Il Cucchi affrettava, come meglio potè, gli ultimi preparativi e fra le varie disposizioni ordinava di apprestare le mine sotto le caserme Serristori e Cimarra, di avvisare i traditori in Castel S. Angelo di dar fuoco alla polveriera ad un segno convenuto; di voltar le chiavi dei condotti maestri del gaz affinchè la città rimanesse al buio, e, ad accrescere la confusione, di vestire da Zuavi un certo numero di Garibaldini.
Per una possibile ritirata e per prolungare la resistenza, aveva fatto assegno di convertire in ridotti di rivoltosi diverse regioni della città dalle vie tortuose, con intrigo di vicoli e di chiassuoli, fra dieci o dodici isolati che si prestavano ad essere ostruiti con barricate.
Il 19 ottobre il Ministro della guerra era avvisato che i moti rivoluzionarii stavano per scoppiare. Il 21 si venne a sapere di un carico d'armi depositato a Villa Matteini, e fu sequestrato poche ore prima che le carabine fossero distribuite ai congiurati; sull'alba del 22 si ebbe certissima conoscenza della sommossa che doveva aver luogo alla sera.
Il Gen. Kanzler aveva dato ordini per la difesa: non aveva che tremila uomini, ma faceva assegnamento sulla fedeltà del popolo romano e sulla rapidità delle sue mosse per impedire le barricate. Aveva ripartito gli alloggiamenti in tutta la superficie di Roma, in guisa che ai posti strategici stazionassero i manipoli più forti. In quel giorno tutte le truppe furono ritenute in quartiere pronte a marciare. Eziandio il Cucchi era pronto, ma per fortuna la mina sotto la Cimarra non potè essere preparata e un operaio arrestato palesò l'imminente rottura dei condotti del Gazometro.
Alle 7 di sera i congiurati collocavano due barili di polvere sotto la caserma Serristori. Dato il fuoco, con orribile fragore saltò in aria un angolo dell'edifizio rimanendo schiacciati sotto le rovine ventisette Zuavi; era questo il segnale della sommossa. Tosto sbucarono a centinaia i congiurati, ma ovunque si avanzassero incontrarono grosse pattuglie di difensori.
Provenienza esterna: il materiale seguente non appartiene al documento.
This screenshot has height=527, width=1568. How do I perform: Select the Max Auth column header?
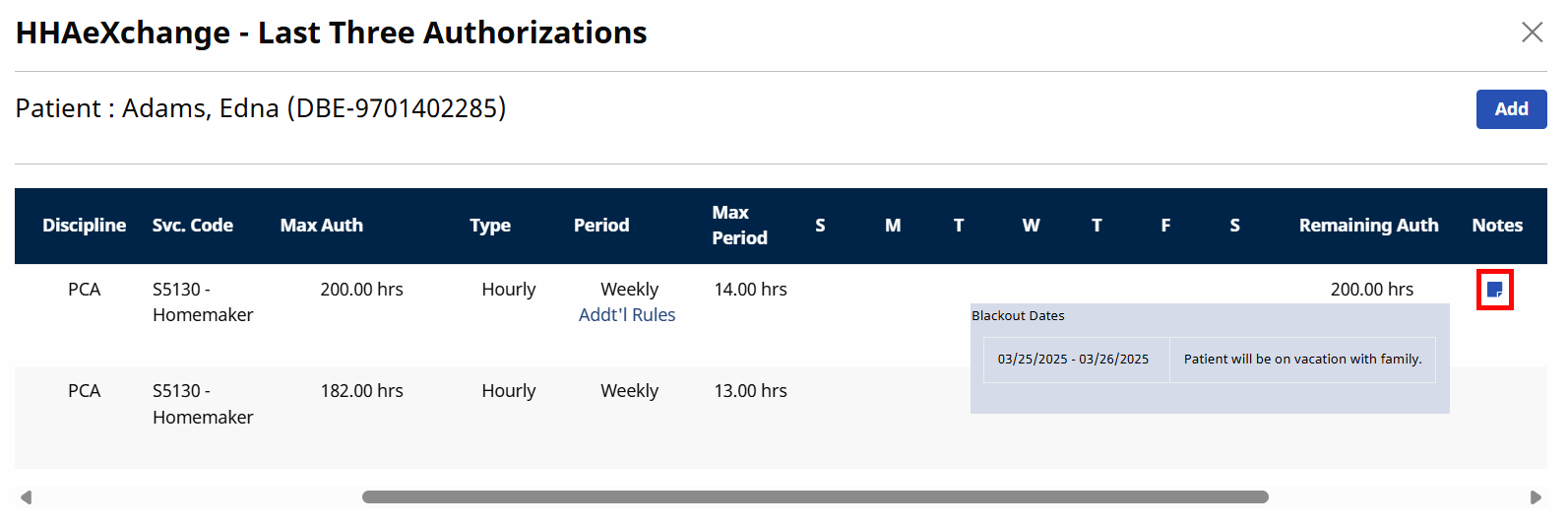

Vi furono scontri in quasi tutte le regioni della città, con morti da ambe le parti. Un'orda di prezzolati assaliva il corpo di guardia in Campidoglio e un'altra s'impadroniva dì porta S. Paolo; ma due riparti di truppa, volati al soccorso, le ponevano in fuga. Il Cucchi con ansia febbrile aspettava che scoppiasse la polveriera di Castel Sant'Angelo, ma invano perchè i traditori erano stati in tempo assicurati alla giustizia. In meno dì un'ora l'insurrezione fu repressa. Vennero arrestati più di cento sediziosi, mentre tutta la città, indignata e atterrita, applaudiva alle truppe. Così Roma era rimasta incolume.
“ E Pio IX, depose D. Rua, era pieno di ammirazione per D. Bosco, che fu la sua salvezza in que' giorni”.